Romain Gibeaux -  "Microtubules, from Tubulin to Spindles" Team - IGDR, Rennes

Title : Xenopus spermatid microtubules contain an internal helix

Abstract: The production of mature and functional sperm requires proper microtubule organization. In addition to their roles in protein transport and chromosome segregation, microtubules form cytoskeletal structures essential for sperm morphogenesis. During sperm differentiation, known as spermiogenesis, the round spermatid undergoes dramatic morphological changes, in particular nuclear reshaping, which involves a transient microtubule-based structure called the manchette. While well described in mammals, the existence of a manchette in other vertebrates like Xenopus, in which extreme nuclear reshaping leads to its characteristic corkscrew-shaped sperm head, remains unclear. To characterize microtubules of Xenopus spermatids, we first optimized spermatid isolation. Immunofluorescence of the microtubules surrounding the nucleus together with molecular and structural analyses revealed the presence of a manchette-like structure in Xenopus spermatids. To explore their architecture in intact spermatids, we employed cryo-FIB-SEM followed by electron tomography of lamellae. Unexpectedly, we observed a repeating density within the microtubule lumen. Subtomogram averaging uncovered the helical nature of this structure. We next extracted spermatid microtubules, applied a single-particle analysis strategy to reach near-atomic resolution, and identified the two main proteins composing this internal helix.

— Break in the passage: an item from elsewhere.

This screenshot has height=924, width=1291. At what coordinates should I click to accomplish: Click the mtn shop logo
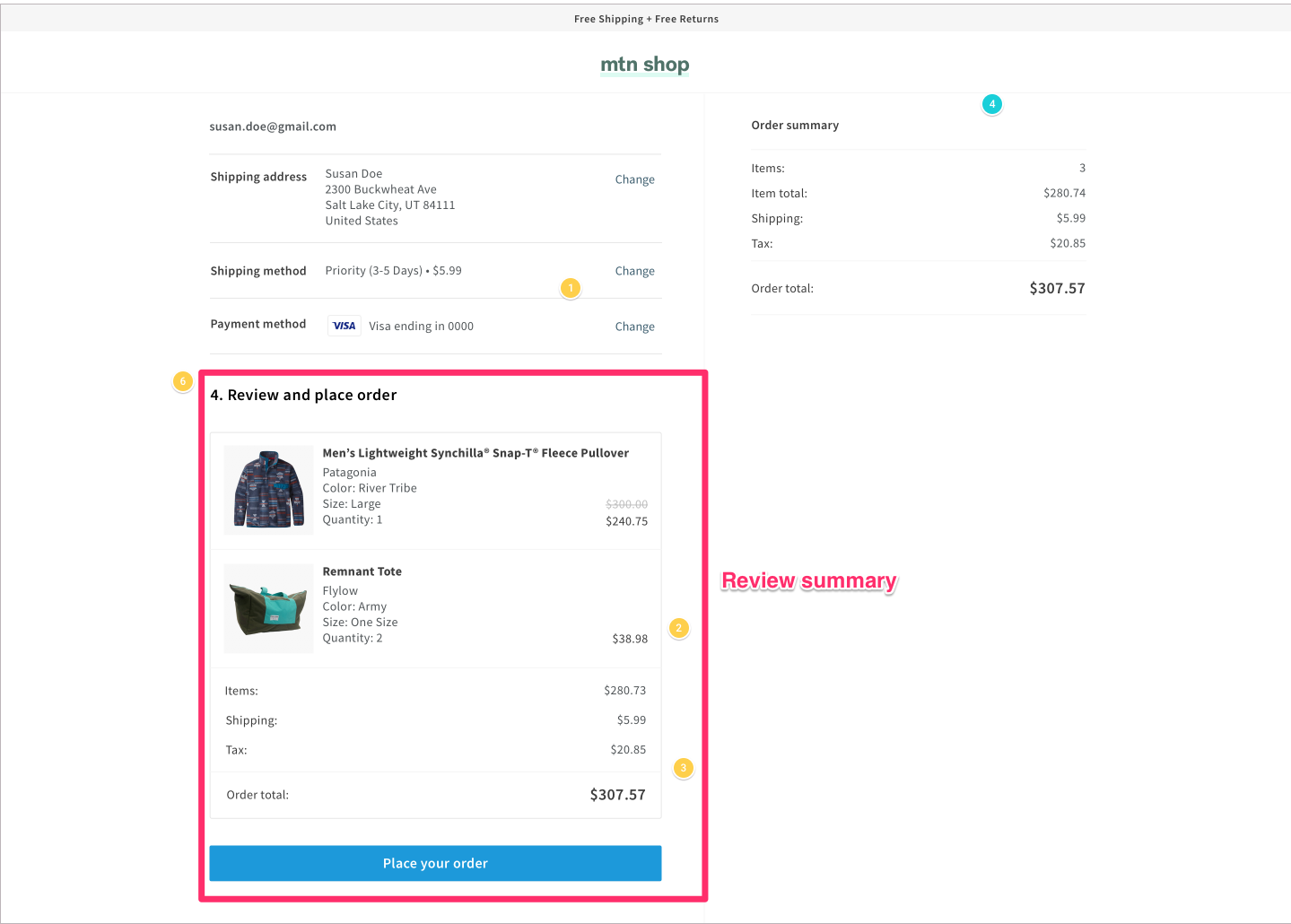click(x=644, y=64)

Furthermore, RNA-FISH revealed their spermatid-specific expression; mass spectrometry proteomics of isolated manchettes confirmed their presence in this structure; and immunofluorescence localized them within spermatid manchette microtubules. Through this study, we discovered the existence of a manchette-like structure conserved in Xenopus species, and the presence of an internal helix in these microtubules, which represents the first observation of an internal structure in manchette microtubules of any species. These findings furthermore highlight a potentially important new mechanism for regulating manchette microtubules to ensure the fidelity of spermiogenesis and the integrity of sperm function.